* CHECK YOUR UNDERSTANDING
(A) Render this sentence from the HomeKit passage in Spanish: "Then you set up scenes and automations to control those accessories."
(B) Retype the HomeKit passage from "It's pretty cool." up to and including "HomePod or Siri.".

── PASSAGE FOR REVIEW

HomeKit is Apple's framework for home automation: It's what manufacturers use to integrate their products — lights, speakers, thermostats, plugs, sensors, locks, and more — with Apple's iPhone, iPod, iPad, Mac, Apple TV, and HomePod. Thanks to HomeKit, these accessories can be more secure, easier to use, and best of all, triggered with Siri.
So why is it called "HomeKit"?
It follows Apple's other "Kit" name-schemes, combining "Home" (for home automation) with "Kit" (short for software developers kit, or SDK). Thus, HomeKit.
How does HomeKit work?
It's pretty cool. Using the Home app or a HomeKit-compatible app, you set up Homes and Rooms that can contain your various accessories. Then you set up scenes and automations to control those accessories. The result is a powerful, flexible system for controlling everything from a single light bulb to your entire connected house, all from your iOS device, HomePod or Siri.
Why do we need HomeKit? Don't home automation accessories already work with the iPhone using third-party apps?

────
── SOURCE DATA

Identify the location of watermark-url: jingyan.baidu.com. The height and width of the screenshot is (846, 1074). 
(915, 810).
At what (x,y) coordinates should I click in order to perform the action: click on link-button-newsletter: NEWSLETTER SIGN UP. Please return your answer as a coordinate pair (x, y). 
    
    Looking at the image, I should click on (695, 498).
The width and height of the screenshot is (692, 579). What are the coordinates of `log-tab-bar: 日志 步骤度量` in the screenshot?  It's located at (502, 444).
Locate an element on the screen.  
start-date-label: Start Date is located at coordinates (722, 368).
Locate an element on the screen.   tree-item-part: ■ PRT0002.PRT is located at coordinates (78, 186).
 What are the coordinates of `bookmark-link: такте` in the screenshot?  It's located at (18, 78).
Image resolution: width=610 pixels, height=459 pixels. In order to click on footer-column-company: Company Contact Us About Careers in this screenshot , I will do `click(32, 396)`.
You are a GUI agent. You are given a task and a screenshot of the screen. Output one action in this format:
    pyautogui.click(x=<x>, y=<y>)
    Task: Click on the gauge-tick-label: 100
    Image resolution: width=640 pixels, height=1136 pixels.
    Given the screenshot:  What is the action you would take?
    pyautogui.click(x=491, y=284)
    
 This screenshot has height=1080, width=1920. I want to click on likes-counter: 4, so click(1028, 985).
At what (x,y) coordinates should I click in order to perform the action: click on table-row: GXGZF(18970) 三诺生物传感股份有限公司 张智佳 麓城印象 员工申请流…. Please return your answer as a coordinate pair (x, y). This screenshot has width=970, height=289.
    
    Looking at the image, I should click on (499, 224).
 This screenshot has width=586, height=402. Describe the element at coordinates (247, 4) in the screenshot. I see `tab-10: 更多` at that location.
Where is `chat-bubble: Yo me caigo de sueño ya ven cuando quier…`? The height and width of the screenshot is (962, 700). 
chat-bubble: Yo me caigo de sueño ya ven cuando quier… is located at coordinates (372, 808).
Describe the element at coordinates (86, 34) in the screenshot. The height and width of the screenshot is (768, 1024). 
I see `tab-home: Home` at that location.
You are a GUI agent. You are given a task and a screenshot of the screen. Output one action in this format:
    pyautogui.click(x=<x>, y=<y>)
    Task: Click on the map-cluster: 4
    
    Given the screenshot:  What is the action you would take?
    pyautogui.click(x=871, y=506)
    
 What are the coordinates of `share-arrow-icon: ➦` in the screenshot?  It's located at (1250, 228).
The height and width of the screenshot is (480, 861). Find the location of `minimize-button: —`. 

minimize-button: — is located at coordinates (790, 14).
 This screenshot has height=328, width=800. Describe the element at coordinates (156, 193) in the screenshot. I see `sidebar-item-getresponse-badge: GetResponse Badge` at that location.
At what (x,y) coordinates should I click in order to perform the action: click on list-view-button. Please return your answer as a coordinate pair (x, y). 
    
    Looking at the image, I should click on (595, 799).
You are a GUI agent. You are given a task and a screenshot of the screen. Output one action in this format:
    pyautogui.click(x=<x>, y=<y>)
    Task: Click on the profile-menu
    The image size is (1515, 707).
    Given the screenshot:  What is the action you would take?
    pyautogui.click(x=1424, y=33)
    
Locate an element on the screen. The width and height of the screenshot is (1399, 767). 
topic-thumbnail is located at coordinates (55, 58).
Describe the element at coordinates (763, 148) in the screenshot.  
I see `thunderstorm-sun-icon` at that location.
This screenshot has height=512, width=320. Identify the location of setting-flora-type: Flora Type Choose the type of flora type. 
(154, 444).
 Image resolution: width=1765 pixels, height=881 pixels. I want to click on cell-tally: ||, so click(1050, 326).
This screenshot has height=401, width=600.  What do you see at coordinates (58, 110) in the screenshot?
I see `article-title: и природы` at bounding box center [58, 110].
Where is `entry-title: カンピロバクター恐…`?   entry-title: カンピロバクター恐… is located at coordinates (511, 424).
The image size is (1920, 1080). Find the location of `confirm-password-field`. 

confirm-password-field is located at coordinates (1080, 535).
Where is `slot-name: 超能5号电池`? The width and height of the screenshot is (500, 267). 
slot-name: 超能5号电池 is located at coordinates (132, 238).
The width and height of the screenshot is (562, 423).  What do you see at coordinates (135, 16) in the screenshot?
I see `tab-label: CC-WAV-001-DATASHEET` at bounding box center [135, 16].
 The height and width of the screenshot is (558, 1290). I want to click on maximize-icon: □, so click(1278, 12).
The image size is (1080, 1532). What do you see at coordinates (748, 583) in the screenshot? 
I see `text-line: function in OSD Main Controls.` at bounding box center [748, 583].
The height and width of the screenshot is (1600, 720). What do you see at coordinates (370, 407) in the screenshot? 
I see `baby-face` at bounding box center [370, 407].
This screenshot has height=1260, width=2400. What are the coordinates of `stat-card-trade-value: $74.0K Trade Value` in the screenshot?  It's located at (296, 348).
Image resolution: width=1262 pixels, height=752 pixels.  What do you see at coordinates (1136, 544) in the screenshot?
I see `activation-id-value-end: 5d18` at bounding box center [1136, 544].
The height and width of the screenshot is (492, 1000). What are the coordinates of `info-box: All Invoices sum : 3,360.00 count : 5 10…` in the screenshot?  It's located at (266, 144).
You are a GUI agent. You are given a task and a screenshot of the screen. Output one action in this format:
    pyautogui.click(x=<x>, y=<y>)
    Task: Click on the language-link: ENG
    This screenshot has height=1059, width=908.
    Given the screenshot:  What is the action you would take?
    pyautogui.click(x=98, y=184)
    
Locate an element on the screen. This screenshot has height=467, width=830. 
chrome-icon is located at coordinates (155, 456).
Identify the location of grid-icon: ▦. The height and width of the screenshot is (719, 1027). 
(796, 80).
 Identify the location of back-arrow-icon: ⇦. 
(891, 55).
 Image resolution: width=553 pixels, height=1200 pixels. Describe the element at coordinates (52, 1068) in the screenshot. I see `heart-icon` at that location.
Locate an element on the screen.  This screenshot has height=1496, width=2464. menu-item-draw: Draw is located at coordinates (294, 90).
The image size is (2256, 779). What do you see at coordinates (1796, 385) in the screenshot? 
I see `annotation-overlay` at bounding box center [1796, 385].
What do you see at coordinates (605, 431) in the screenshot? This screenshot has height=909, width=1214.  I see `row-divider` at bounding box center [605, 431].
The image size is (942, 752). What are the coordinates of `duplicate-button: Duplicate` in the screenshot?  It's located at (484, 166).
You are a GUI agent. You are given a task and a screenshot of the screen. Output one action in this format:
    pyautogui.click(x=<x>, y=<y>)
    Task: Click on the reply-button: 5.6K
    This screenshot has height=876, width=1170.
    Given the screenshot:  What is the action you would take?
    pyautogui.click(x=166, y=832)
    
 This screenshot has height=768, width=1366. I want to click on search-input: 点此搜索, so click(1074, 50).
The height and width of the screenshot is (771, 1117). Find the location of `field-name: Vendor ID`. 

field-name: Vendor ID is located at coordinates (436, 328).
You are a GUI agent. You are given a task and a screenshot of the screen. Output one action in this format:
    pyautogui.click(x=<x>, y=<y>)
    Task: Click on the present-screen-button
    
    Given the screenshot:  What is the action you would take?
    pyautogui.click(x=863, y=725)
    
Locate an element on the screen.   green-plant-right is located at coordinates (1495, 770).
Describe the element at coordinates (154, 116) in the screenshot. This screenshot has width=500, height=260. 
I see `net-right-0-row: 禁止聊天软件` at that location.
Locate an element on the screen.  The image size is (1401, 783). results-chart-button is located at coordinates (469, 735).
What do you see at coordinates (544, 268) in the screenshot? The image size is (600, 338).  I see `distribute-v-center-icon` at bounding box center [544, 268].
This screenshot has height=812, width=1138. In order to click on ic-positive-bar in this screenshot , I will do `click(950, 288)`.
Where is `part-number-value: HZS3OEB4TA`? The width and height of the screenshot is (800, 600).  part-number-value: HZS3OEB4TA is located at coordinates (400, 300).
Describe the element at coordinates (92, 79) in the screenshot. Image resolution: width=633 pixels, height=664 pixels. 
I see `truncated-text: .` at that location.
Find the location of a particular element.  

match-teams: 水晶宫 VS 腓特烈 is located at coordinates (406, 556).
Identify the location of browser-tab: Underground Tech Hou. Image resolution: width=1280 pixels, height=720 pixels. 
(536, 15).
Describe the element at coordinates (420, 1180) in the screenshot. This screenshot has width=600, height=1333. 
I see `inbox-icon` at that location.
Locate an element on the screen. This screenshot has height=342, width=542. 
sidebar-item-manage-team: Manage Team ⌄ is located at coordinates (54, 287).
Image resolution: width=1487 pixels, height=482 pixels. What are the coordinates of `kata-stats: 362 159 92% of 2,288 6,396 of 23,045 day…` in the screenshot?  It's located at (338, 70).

────

* ANSWERS BY ITEM NUMBER
(A) Luego configuras escenas y automatizaciones para controlar esos accesorios.

(B)
It's pretty cool. Using the Home app or a HomeKit-compatible app, you set up Homes and Rooms that can contain your various accessories. Then you set up scenes and automations to control those accessories. The result is a powerful, flexible system for controlling everything from a single light bulb to your entire connected house, all from your iOS device, HomePod or Siri.